**Given entries**
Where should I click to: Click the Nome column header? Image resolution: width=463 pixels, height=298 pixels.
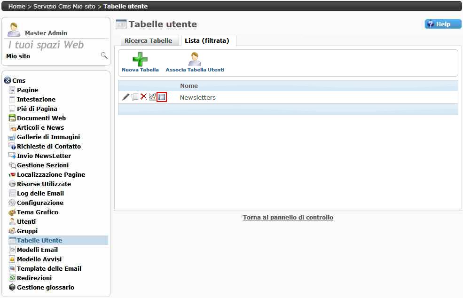click(x=188, y=86)
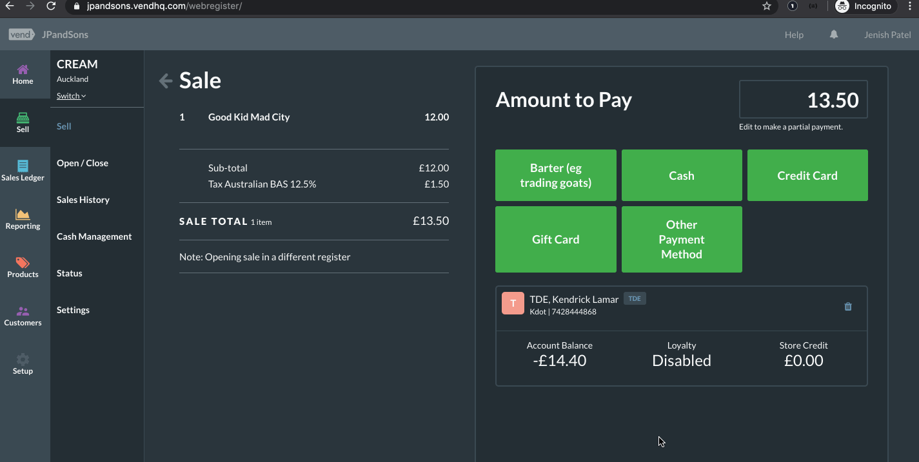Remove customer with the trash icon
Screen dimensions: 919x462
coord(848,307)
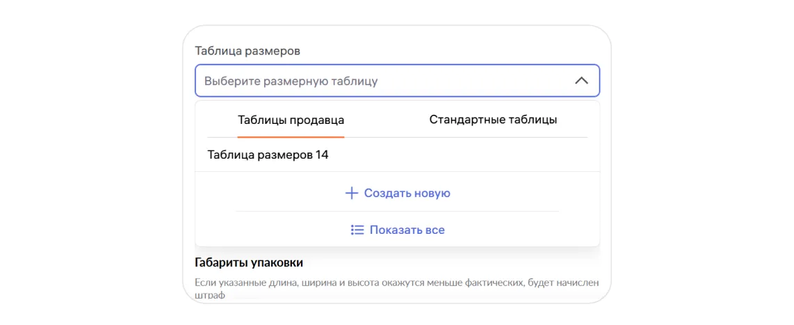Click the plus icon beside 'Создать новую'
The width and height of the screenshot is (794, 325).
tap(352, 193)
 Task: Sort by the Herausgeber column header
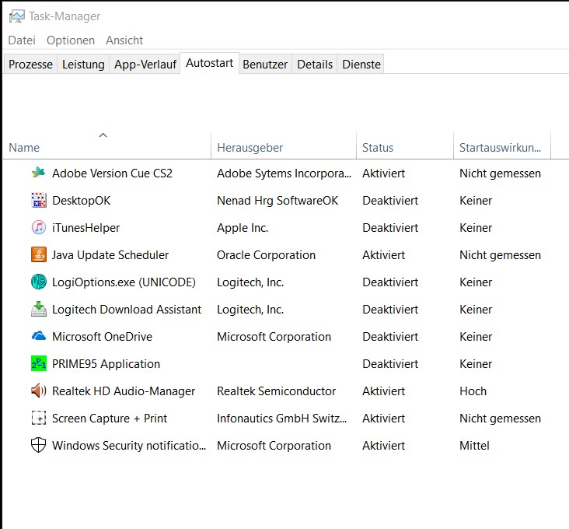pos(250,147)
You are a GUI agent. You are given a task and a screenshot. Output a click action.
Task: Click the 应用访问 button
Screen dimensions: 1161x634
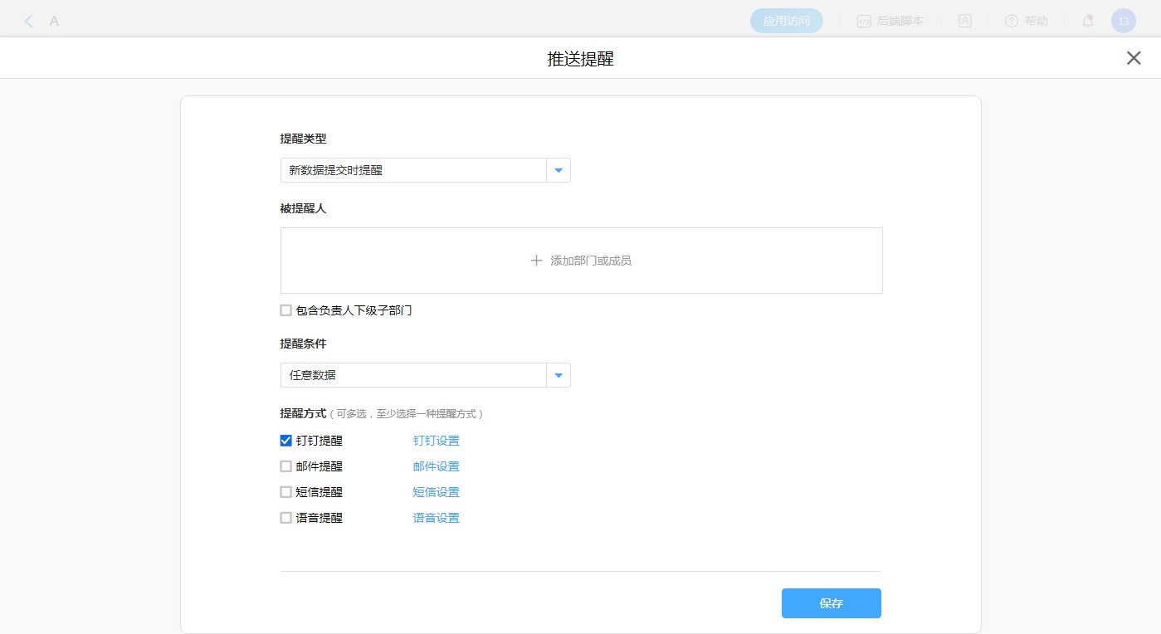pyautogui.click(x=786, y=22)
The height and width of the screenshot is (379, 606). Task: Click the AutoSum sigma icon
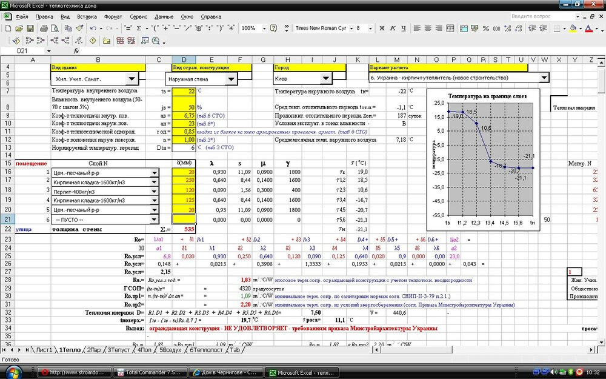(x=139, y=29)
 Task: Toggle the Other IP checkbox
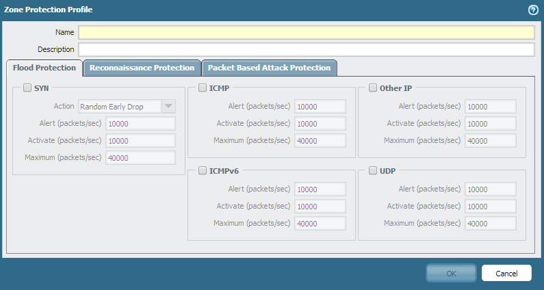click(x=373, y=88)
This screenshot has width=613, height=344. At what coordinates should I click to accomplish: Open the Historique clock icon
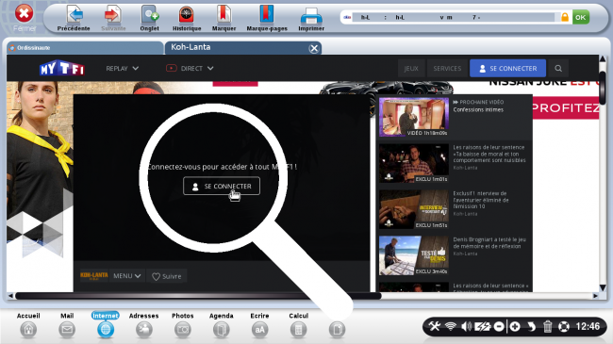coord(187,15)
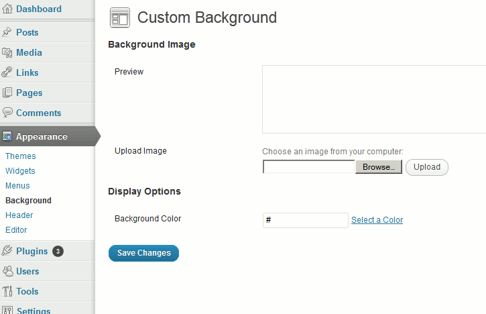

**About this task**
Write out the material above precisely, leaving each picture behind.

**Answer space**
Where should I click to: Click the Nome column header? Image resolution: width=463 pixels, height=298 pixels.
click(x=188, y=86)
Remove customer with the trash icon
Screen dimensions: 919x462
coord(848,307)
Click the plus icon beside 'Создать новую'
The width and height of the screenshot is (794, 325).
tap(352, 193)
 Task: Sort by the Herausgeber column header
pos(250,147)
You are a GUI agent. You are given a task and a screenshot. Output a click action.
Task: Click the 应用访问 button
Screen dimensions: 1161x634
pyautogui.click(x=786, y=22)
The height and width of the screenshot is (379, 606). Task: Click the AutoSum sigma icon
(x=139, y=29)
 Task: Toggle the Other IP checkbox
click(x=373, y=88)
This screenshot has width=613, height=344. At what coordinates should I click to accomplish: Open the Historique clock icon
coord(187,15)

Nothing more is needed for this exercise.